Text segment:
The decision by the UK electorate on June 23rd to leave the European Union (EU) is likely to have a number of significant consequences for drug R&D and intellectual property (IP) protection within both academe and industry. Most notably, the European Medicines Agency (EMA), headquartered in London, may not continue to be located in the UK in the event of a UK departure, while the promised location for the pharmaceuticals division of the Unified Patent Court (UPC), also in London, may come under revision. The current framework of UK and EU legislation that governs the initiation and performance of clinical trials, similar to a raft of other UK and EU legislation, will need to be evaluated in respect of whatever new economic, legal and political reality emerges from the pending UK-EU negotiations.
The UK electorate voted by a margin of 17,410,742 in favour of leaving, versus 16,141,241 in favour of remaining, following the running of a long-awaited UK referendum on membership of the EU. The turnout of eligible voters was 72.2%. The relationship between the UK and EU has been characterised by significant tension in recent years, most notably led by the UK Independence Party (UKIP) but equally arising from considerable euro-scepticism within the current majority government Conservative party. Most political parties in the UK, including the Conservatives, Labour, the Liberal Democrats and the Scottish National Party campaigned in favour of remaining, while UKIP and the Democratic Unionist Party supported a leave vote.
On June 16th, a week before the referendum, the British Medical Journal (BMJ) published an editorial advocating a remain vote but later came under criticism for not presenting both sides of the argument. In their editorial, the BMJ argued that a decision to exit the UK would reduce NHS spending by an estimated £135 per head of population, that the position of one in ten medical personnel that work within the NHS and were trained abroad would be jeopardised, and that the EMA would have to move if the UK exited the EU, reducing the UK’s influence in the regulation of clinical trials and potentially making the UK less attractive to pharmaceutical investment. The prospect of the EMA moving from its UK location would not only impact the several hundred employees working for the agency, but could also remove a significant level of expertise that currently benefits the UK national regulatory agency (MHRA). If such personnel seek alternative opportunities in London the EMA itself also loses out.

What is required: In the text on the UK's vote to leave the EU, what was the turnout of eligible voters in the referendum?

Data:
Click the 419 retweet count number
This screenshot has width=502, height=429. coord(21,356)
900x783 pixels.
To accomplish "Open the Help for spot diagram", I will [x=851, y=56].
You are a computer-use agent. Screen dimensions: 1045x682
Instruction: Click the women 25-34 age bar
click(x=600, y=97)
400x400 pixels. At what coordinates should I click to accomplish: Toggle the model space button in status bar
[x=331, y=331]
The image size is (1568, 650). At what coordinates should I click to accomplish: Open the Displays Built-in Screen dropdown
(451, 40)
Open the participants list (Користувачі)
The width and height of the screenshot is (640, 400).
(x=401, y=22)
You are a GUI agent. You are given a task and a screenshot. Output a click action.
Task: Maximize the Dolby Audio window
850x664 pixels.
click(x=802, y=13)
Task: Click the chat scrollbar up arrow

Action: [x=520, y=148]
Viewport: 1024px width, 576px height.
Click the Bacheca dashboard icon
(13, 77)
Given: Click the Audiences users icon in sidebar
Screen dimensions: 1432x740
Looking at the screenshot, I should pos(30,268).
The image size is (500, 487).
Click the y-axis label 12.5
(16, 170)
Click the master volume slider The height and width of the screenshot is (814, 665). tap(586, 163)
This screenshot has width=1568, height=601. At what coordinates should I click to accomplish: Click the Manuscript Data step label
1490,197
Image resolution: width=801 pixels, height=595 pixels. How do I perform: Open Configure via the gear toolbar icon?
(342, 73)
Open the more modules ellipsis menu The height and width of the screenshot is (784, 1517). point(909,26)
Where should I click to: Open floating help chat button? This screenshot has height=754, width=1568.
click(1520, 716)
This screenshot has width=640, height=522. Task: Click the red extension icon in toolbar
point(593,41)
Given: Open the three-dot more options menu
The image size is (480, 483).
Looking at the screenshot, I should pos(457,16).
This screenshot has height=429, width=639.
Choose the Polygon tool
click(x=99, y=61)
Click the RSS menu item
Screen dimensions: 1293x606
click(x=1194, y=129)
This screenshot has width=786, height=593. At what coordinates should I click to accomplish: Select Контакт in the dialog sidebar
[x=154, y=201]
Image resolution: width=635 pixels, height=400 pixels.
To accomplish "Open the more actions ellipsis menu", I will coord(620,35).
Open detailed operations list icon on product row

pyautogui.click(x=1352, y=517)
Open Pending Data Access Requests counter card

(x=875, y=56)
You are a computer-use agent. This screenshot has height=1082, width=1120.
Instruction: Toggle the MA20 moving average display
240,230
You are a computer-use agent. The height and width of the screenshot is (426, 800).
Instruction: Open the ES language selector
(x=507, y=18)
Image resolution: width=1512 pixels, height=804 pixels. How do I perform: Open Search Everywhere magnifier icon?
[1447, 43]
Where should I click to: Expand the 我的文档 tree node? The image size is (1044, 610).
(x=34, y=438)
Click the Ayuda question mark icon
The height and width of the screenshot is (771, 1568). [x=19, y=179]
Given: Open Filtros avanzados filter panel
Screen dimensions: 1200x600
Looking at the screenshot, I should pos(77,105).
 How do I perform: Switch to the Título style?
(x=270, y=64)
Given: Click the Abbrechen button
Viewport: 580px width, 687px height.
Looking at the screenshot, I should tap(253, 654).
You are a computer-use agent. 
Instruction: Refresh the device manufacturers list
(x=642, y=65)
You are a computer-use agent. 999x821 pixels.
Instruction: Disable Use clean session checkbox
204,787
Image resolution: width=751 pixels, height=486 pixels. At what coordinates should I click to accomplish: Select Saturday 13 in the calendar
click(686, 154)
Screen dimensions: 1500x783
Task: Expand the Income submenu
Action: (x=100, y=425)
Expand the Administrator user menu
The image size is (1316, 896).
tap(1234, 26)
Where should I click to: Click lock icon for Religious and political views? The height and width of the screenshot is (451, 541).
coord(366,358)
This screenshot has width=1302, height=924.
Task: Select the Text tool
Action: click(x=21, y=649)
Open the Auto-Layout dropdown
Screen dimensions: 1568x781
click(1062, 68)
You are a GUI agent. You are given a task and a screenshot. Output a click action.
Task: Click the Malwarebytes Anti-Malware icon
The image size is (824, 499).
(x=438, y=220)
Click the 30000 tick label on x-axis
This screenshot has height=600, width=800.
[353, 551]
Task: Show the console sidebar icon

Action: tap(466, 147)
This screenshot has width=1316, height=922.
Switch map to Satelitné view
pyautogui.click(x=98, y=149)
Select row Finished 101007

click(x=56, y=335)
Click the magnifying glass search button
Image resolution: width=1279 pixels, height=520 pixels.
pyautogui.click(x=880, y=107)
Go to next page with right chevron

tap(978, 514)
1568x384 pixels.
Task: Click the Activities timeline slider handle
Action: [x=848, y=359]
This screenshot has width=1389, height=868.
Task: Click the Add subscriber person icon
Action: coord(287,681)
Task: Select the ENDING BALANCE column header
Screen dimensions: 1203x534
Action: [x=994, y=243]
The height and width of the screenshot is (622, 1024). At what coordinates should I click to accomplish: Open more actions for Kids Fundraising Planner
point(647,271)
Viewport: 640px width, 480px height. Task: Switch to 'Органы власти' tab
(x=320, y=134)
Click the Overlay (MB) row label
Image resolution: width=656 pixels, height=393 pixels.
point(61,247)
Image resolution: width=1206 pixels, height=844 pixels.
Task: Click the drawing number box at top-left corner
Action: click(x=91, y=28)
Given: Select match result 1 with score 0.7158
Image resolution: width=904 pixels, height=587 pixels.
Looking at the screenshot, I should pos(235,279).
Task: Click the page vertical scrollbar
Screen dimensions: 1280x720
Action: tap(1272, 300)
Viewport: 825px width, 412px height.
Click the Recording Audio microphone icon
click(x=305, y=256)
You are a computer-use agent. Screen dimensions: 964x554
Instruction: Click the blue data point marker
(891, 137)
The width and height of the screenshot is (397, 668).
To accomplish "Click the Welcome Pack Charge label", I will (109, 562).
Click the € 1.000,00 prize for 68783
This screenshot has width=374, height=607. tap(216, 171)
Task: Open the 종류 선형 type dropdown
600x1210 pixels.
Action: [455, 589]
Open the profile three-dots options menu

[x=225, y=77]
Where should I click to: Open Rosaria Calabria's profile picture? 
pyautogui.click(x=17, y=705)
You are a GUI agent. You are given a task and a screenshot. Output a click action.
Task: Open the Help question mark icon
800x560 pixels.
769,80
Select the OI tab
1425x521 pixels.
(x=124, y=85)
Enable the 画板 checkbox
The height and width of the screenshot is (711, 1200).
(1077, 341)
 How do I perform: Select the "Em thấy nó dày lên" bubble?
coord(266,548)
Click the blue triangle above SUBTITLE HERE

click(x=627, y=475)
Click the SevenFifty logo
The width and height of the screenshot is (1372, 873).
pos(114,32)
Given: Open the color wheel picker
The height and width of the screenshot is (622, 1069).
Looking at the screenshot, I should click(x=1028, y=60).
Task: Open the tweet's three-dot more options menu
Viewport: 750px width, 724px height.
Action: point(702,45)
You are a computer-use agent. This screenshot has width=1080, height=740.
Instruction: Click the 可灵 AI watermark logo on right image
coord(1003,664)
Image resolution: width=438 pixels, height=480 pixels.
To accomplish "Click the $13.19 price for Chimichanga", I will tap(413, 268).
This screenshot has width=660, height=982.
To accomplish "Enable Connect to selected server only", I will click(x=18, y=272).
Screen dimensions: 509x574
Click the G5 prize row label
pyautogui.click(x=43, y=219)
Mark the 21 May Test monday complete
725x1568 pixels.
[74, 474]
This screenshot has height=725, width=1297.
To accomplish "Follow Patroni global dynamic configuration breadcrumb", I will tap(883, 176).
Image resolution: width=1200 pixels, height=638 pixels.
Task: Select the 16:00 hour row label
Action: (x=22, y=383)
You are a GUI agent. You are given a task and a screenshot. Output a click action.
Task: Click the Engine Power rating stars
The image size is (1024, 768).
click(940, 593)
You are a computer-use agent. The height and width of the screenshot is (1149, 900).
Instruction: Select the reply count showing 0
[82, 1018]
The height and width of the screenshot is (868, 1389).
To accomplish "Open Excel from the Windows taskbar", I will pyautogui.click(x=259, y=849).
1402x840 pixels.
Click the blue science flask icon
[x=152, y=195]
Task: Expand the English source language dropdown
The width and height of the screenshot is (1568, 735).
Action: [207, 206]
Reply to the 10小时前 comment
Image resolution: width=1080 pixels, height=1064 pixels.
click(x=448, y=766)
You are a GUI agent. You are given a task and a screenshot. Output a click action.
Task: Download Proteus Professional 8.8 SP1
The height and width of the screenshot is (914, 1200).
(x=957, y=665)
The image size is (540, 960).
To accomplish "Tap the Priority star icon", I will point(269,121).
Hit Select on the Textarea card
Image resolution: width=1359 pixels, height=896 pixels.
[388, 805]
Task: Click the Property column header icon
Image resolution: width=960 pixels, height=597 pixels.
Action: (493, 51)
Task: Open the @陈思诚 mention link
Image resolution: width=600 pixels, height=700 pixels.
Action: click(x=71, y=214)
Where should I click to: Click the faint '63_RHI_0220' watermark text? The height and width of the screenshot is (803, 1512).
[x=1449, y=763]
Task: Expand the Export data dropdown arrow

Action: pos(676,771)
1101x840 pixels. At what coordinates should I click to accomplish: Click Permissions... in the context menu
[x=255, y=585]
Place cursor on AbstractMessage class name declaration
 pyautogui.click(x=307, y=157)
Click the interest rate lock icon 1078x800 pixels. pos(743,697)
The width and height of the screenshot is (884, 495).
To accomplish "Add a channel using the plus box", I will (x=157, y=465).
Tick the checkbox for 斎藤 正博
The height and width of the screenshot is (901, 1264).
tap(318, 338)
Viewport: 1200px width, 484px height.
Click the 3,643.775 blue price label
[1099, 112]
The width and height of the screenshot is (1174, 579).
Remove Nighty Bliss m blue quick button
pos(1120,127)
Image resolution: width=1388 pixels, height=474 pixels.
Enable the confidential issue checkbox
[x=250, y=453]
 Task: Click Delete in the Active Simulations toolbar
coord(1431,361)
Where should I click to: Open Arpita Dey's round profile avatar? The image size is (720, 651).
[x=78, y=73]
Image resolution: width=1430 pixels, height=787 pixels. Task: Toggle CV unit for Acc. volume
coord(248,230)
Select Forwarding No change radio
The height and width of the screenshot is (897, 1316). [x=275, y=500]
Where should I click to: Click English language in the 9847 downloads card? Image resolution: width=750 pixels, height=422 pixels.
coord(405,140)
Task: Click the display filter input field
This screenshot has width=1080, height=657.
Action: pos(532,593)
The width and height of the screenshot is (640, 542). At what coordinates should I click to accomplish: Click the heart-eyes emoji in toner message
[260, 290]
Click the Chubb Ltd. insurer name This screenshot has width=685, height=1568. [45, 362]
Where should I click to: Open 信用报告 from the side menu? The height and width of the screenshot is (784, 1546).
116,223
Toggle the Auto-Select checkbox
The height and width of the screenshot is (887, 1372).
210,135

Expected answer: 72.2%